● **Stated task**
Rescale the entries in the part that opens with the line containing "Image resolution: width=1000" and closes with the line containing "pos(153,822)", and give only those lines, in full and in order. Multiply each answer coordinate by 1.65 and round it to a whole number, with halves rounding up, and leave the pictures out.

== Data for this task

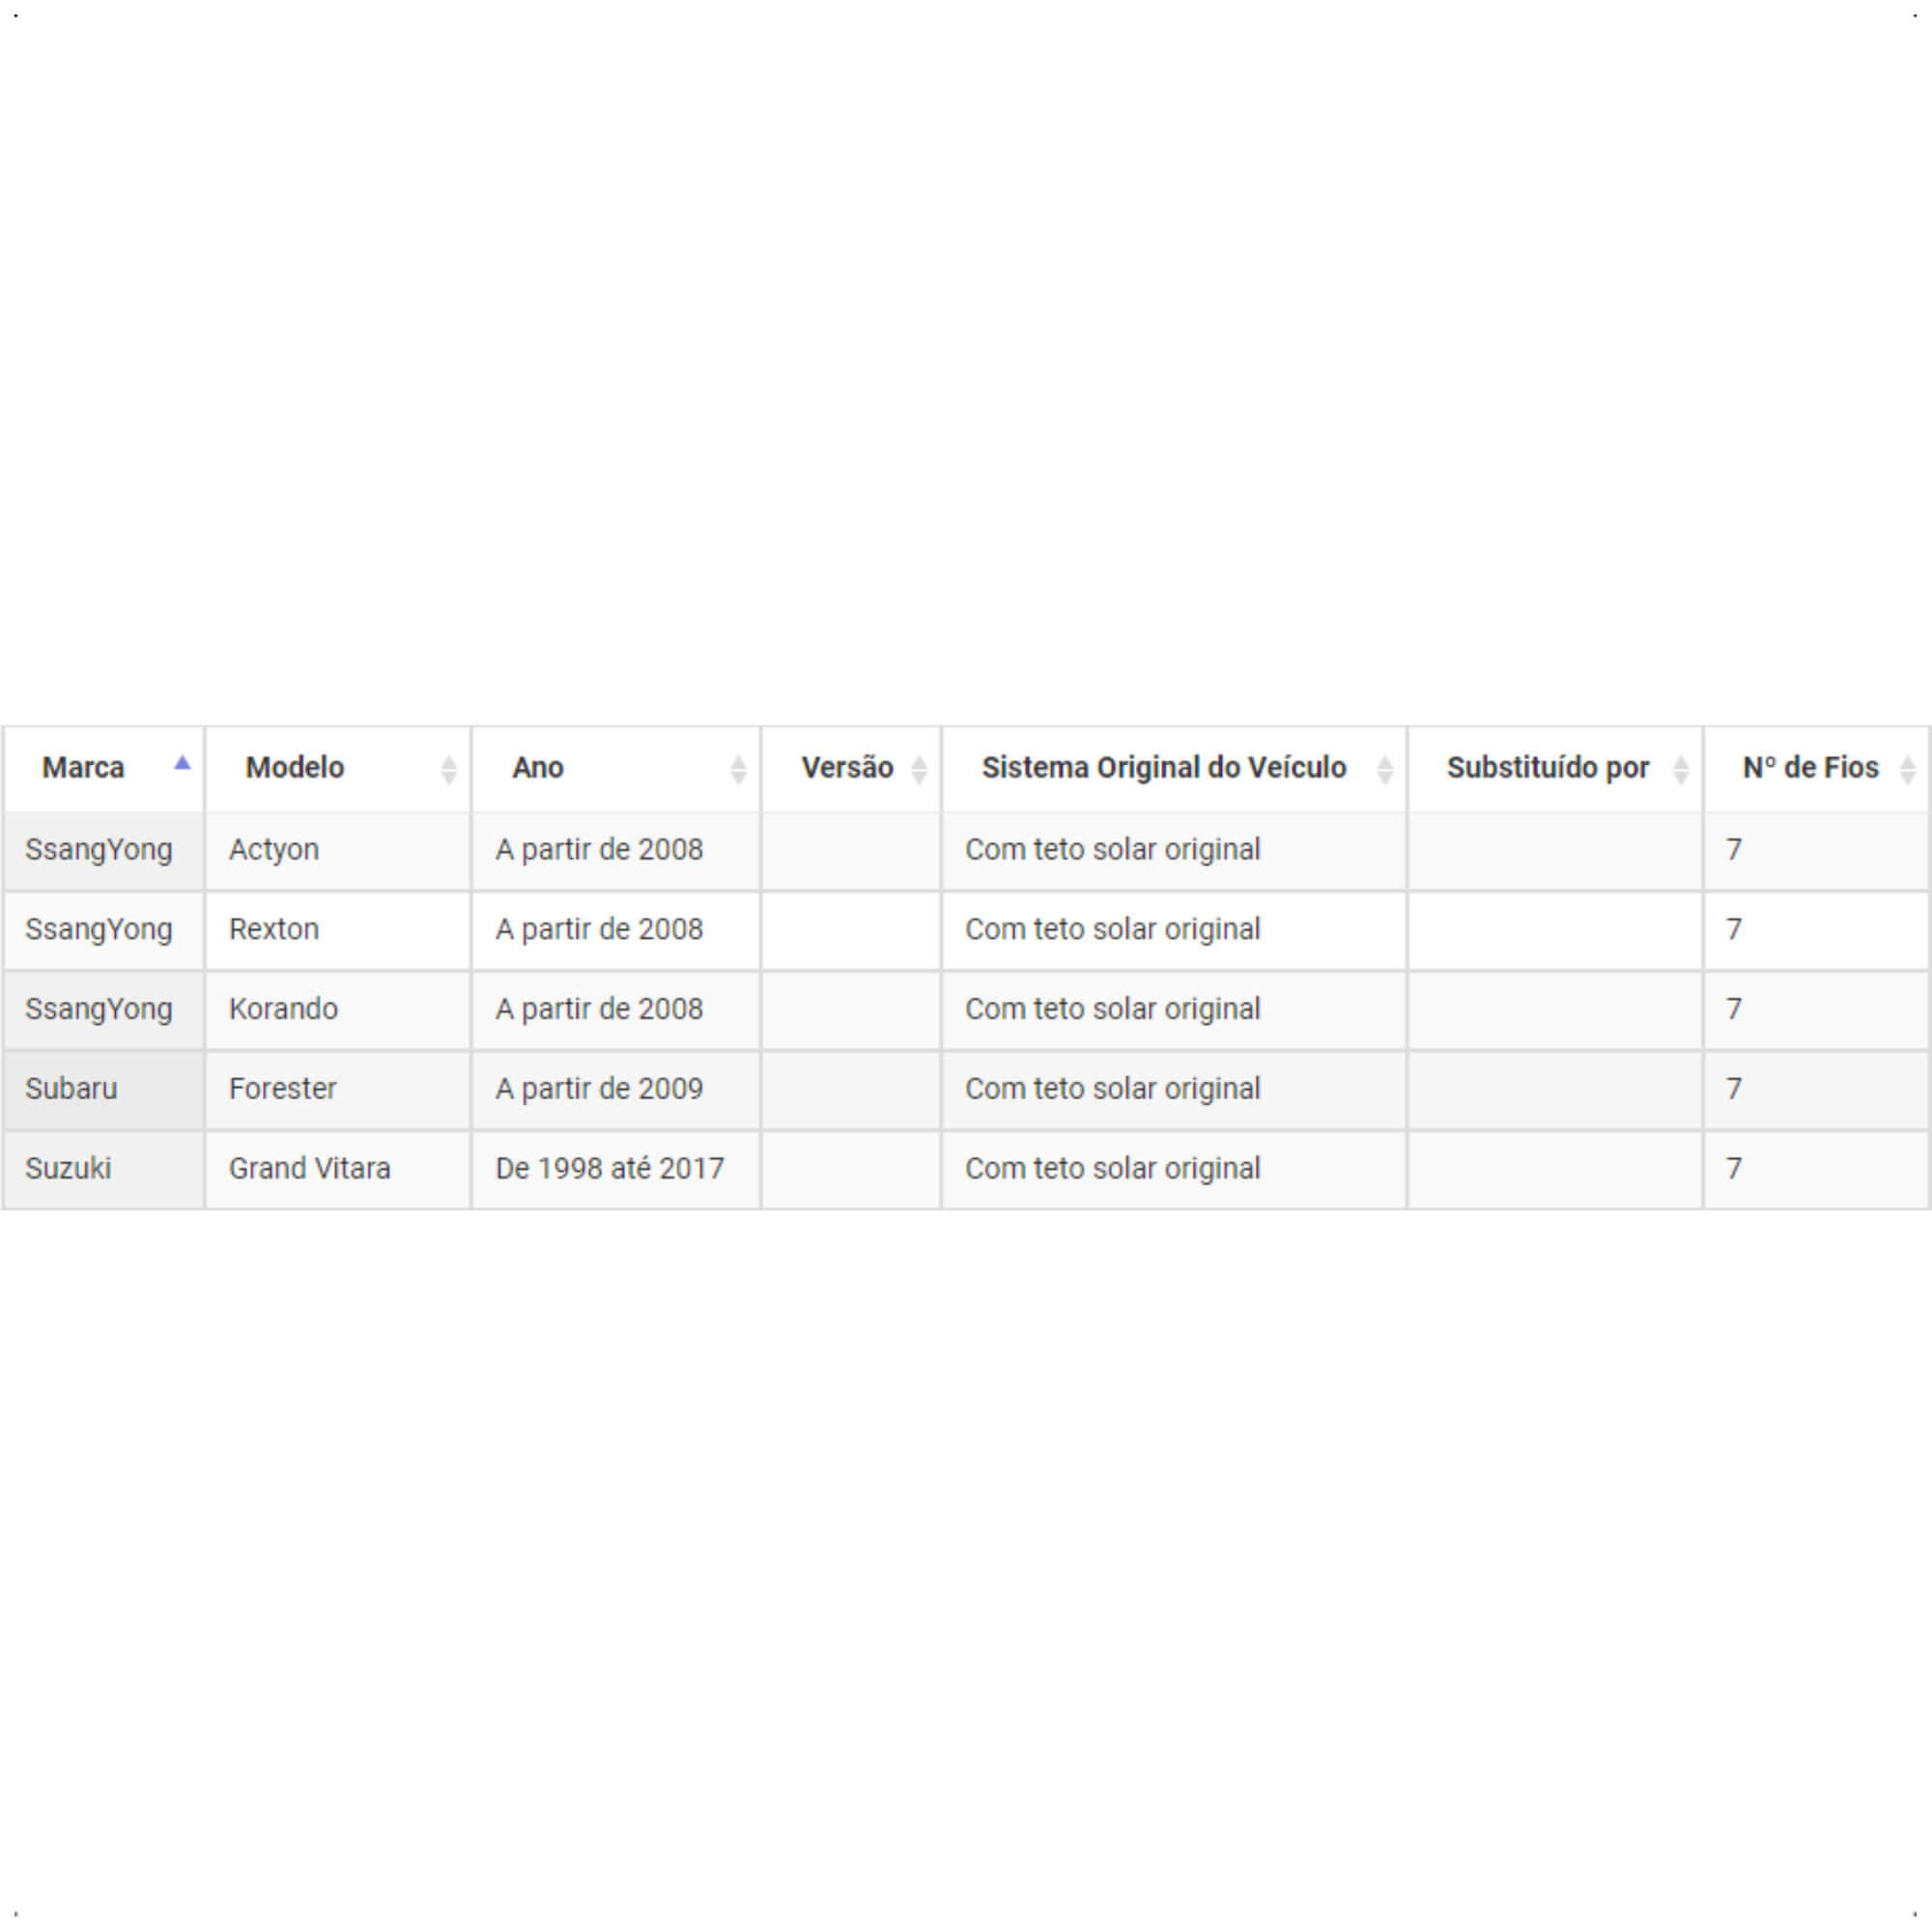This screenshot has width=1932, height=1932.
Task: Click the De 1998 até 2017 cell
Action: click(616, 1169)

====
== Data for this task

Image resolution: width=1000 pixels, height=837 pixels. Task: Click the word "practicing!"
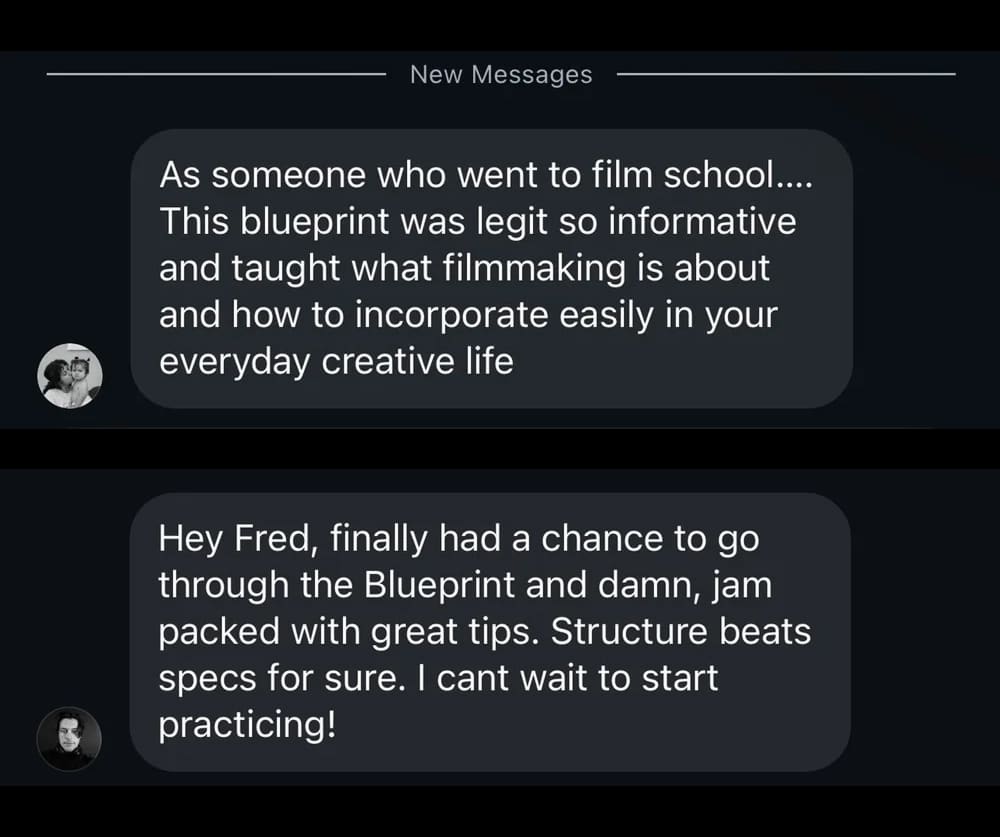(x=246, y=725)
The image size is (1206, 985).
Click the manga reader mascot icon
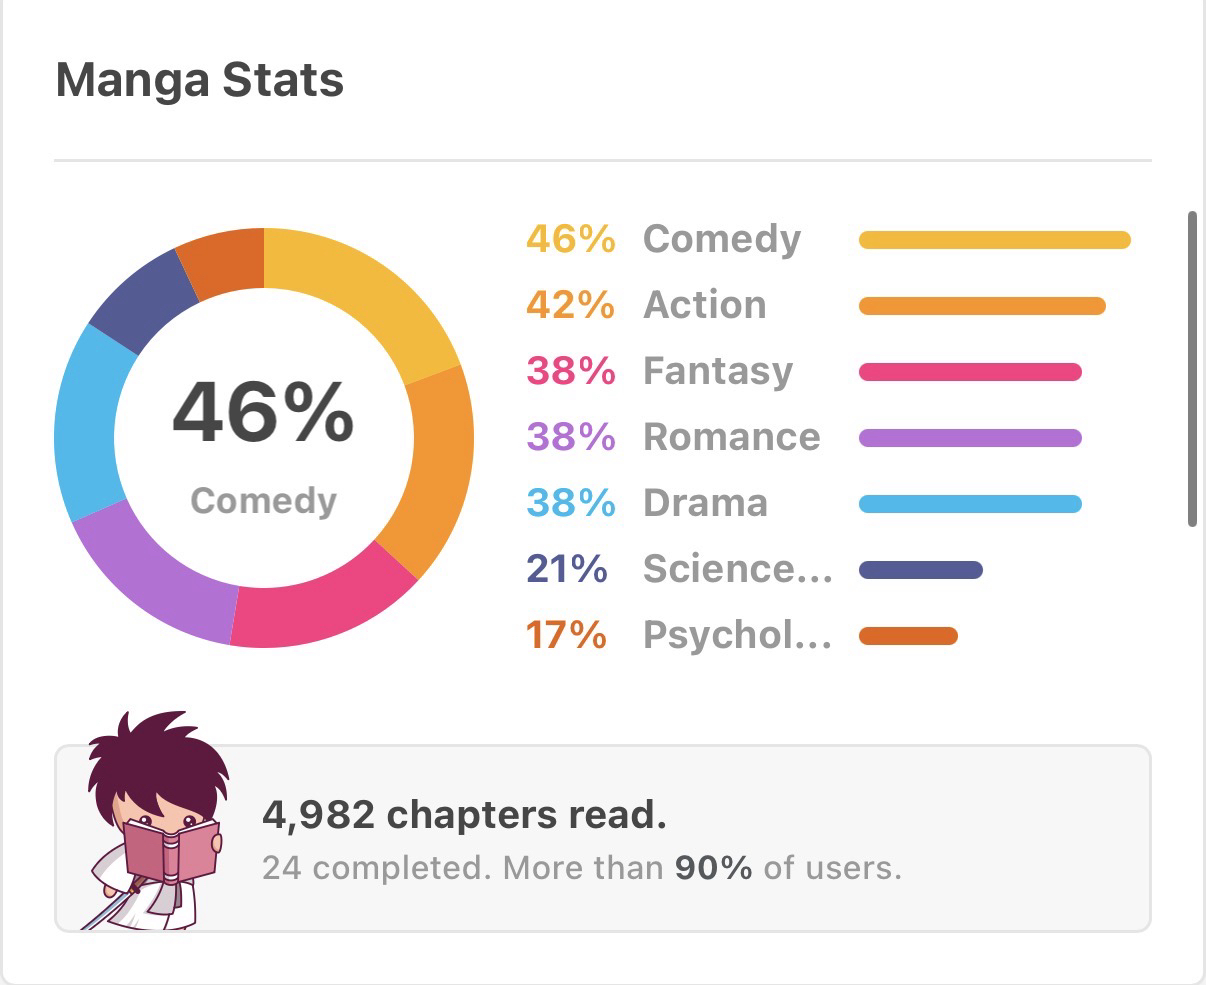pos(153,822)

====

● **Exercise solution**
Image resolution: width=1000 pixels, height=837 pixels. Task: Click the word "practicing!"
(x=406, y=1196)
The image size is (1206, 985).
Click the manga reader mascot icon
pos(252,1356)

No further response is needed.